According to Maurice Horn in The World Encyclopedia of Cartoons, Dar's time at the Hindustan Times was marked by acts of resistance against attempts to curtail his freedom, till he resigned in anger in 1989.
After Hindustan Times, he moved to The Independent in Bombay (now Mumbai) where he worked for a couple of years and then joined The Pioneer in Delhi. He was with the Pioneer from 1991 to 1998, until Vinod Mehta, the editor left. Then he joined the Delhi Times. But “that wasn't really my cup of tea and it catered to a much younger audience. So, after a year, I called it a day. I had made up my mind that I would hang up my drafts after forty years.”
Since leaving the Delhi Times, he worked as an illustrator on assignments for the World Bank, Microsoft and various government departments.
Sudhir Dar is among the most published cartoonists of India. Besides a horde of publications in India, his cartoons have also appeared in the New York Times, Washington Post and Saturday Review, as well as Mad magazine, which billed him as a 'Tasty Indian Nut'.
Sudhir Dar was very clear about the role of a cartoonist.

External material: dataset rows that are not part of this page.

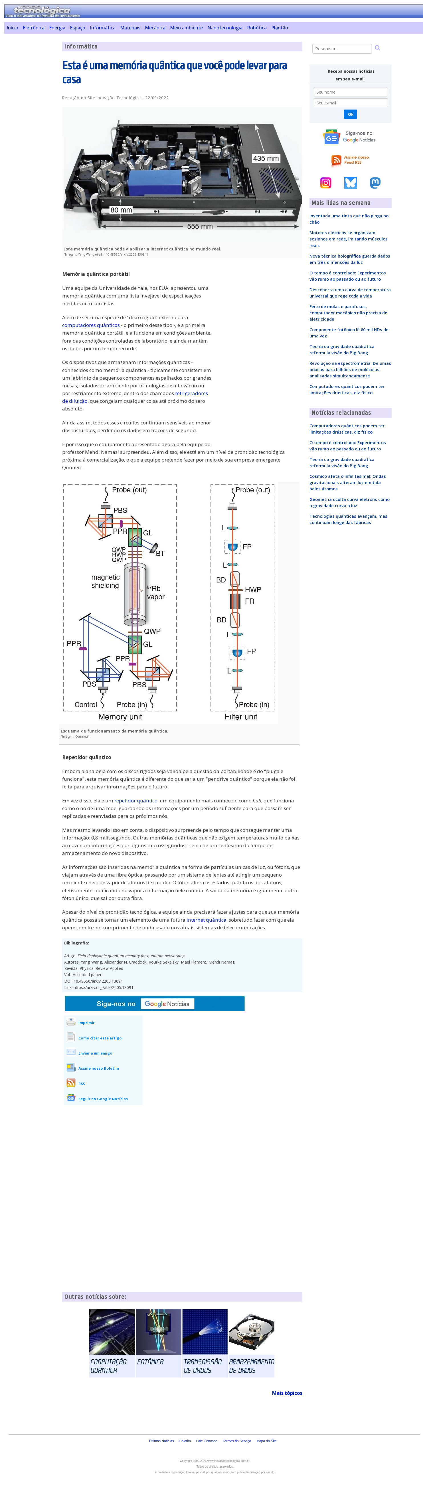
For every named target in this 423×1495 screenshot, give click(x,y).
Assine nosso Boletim (98, 1068)
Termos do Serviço (237, 1441)
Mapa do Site (266, 1441)
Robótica (257, 28)
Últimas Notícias (161, 1441)
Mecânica (155, 28)
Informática (103, 28)
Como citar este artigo (100, 1038)
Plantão (279, 28)
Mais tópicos (287, 1393)
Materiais (130, 28)
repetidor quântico (135, 800)
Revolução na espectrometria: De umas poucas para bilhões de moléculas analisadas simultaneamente (350, 369)
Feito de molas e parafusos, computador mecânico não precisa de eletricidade (348, 313)
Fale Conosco (206, 1441)
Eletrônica (33, 28)
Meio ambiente (186, 28)
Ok (350, 114)
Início (12, 28)
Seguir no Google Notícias (103, 1098)
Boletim (185, 1441)
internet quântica (206, 920)
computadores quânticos (91, 325)
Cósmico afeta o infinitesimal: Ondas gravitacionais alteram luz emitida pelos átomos (347, 482)
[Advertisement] (31, 127)
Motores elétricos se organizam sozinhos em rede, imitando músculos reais (348, 239)
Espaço (77, 28)
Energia (57, 28)
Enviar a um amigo (95, 1053)
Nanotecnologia (224, 28)
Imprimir (86, 1022)
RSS (81, 1083)
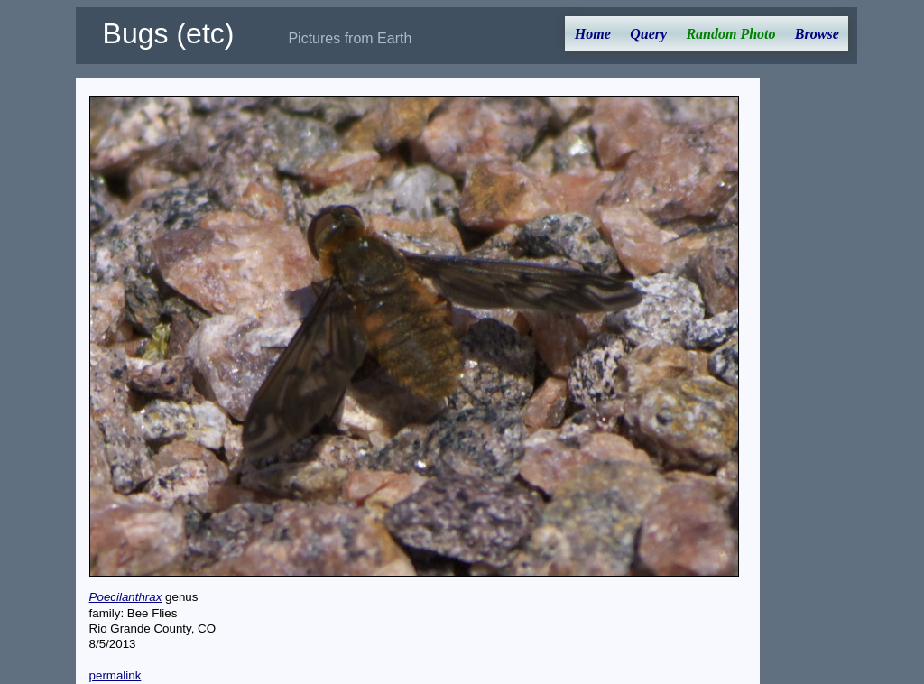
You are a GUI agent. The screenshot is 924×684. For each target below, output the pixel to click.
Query (648, 34)
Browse (817, 34)
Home (593, 34)
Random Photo (730, 34)
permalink (115, 675)
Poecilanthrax (125, 597)
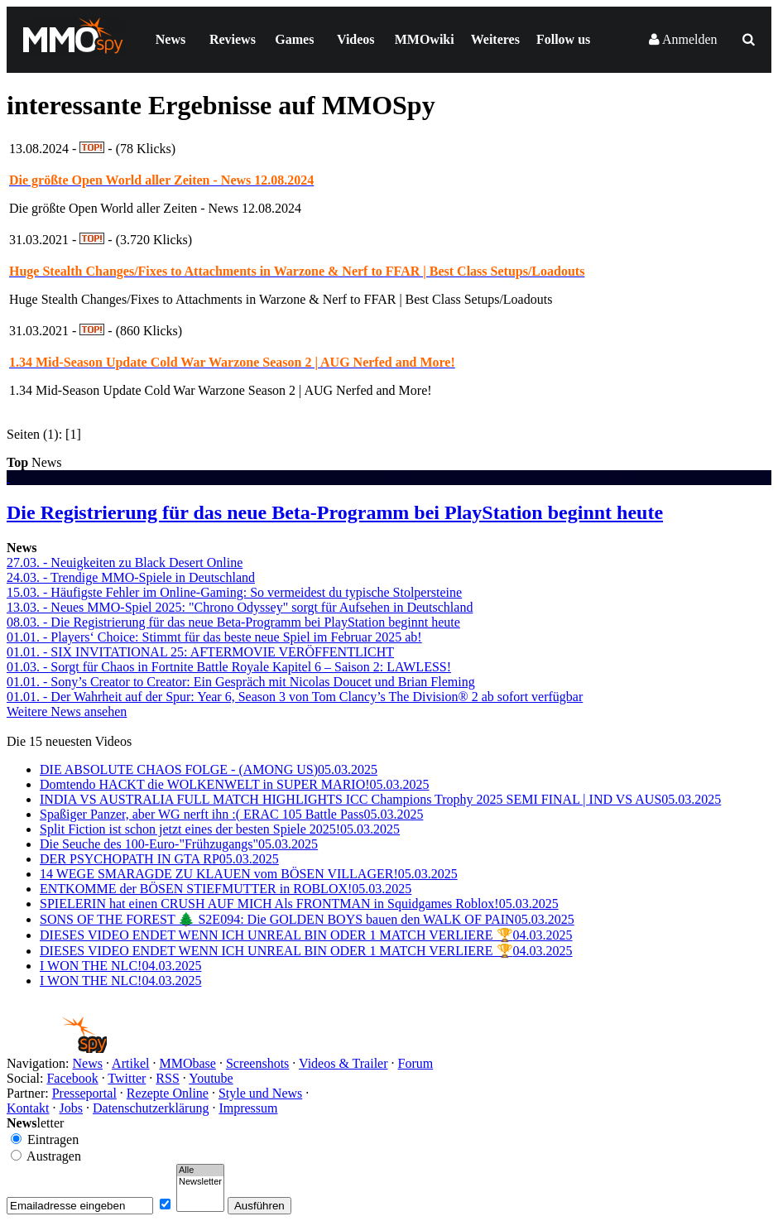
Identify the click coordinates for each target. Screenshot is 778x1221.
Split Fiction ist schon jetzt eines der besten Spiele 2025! (220, 829)
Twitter (127, 1078)
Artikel (130, 1063)
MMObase (187, 1063)
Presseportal (84, 1093)
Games (294, 39)
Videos (356, 39)
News (170, 39)
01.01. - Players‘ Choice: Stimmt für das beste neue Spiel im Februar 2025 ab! (214, 637)
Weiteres (495, 39)
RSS (167, 1078)
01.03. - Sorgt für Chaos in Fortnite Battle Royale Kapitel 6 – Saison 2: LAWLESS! (229, 667)
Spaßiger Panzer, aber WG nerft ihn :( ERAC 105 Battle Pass (231, 814)
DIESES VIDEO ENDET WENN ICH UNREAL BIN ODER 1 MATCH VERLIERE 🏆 (306, 935)
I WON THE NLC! (120, 966)
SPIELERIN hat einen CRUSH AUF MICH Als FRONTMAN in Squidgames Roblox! (299, 904)
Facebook (72, 1078)
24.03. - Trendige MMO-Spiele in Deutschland (131, 577)
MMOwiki (424, 39)
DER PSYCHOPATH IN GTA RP (159, 859)
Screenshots (257, 1063)
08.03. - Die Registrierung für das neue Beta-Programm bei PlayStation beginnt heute (233, 622)
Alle (200, 1170)
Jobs (71, 1108)
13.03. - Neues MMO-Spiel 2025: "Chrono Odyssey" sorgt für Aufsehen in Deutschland (240, 607)
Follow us (563, 39)
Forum (416, 1063)
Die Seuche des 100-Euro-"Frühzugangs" (179, 844)
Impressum (248, 1108)
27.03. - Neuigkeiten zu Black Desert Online (125, 562)
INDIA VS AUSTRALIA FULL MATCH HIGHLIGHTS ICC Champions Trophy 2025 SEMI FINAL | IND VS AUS (380, 799)
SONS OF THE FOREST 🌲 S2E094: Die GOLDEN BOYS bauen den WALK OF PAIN (307, 919)
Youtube (211, 1078)
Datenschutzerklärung (151, 1108)
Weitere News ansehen (67, 711)
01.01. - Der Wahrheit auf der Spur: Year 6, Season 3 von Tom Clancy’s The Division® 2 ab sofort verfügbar (295, 697)
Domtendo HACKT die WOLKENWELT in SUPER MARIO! (235, 784)
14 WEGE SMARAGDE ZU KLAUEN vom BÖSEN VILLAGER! (249, 874)
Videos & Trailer (343, 1063)
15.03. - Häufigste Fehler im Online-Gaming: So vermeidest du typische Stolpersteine (234, 592)
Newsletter (200, 1182)
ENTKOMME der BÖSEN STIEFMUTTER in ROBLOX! (225, 889)
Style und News (260, 1093)
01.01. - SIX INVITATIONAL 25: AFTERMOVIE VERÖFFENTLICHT (200, 652)
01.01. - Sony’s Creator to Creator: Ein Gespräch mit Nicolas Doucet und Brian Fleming (241, 682)
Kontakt (28, 1108)
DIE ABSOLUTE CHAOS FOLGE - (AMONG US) (208, 769)
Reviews (232, 39)
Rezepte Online (168, 1093)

In an interview with Vineet Gill he said: A cartoonist must have a certain license. A license to bite, and sometimes, you need to bite hard. He should have a sense of what I call naive idealism. He wants to highlight the follies and foibles of human beings, he wants to have a dig at life, and he should be able to do this openly. But he should have his own lakshman rekha, his own limits. Some cartoonists hit below the belt. They should do that once in a while - but you mustn't ever be malicious. Once malice appears in your work, you cease to be a humorist.
Cartoon: K.K.Rath

Tailpiece 1: Onion and Maharashtra Politics

Maharashtra grows most of the onion that India consumes. The rate of the onion has been increasing for quite some time quite like the tension that has been mounting on the question as to who would form the government there. There has been high drama full of turns and twists, more complex than even Balaji teleserials.
Is there any connection between the rising price of onion and the Maharashtra imbroglio?

Tailpiece 2: Paradox

If the woman is always right, and a man is always wrong, then, if a man tells a woman that she's right.
Is the man right or wrong?
***
The author, a journalist turned media academician lives in Central Odisha town of Dhenkanal. An anthology of his weekly column Window Seat, published in 2019 will be published as a book.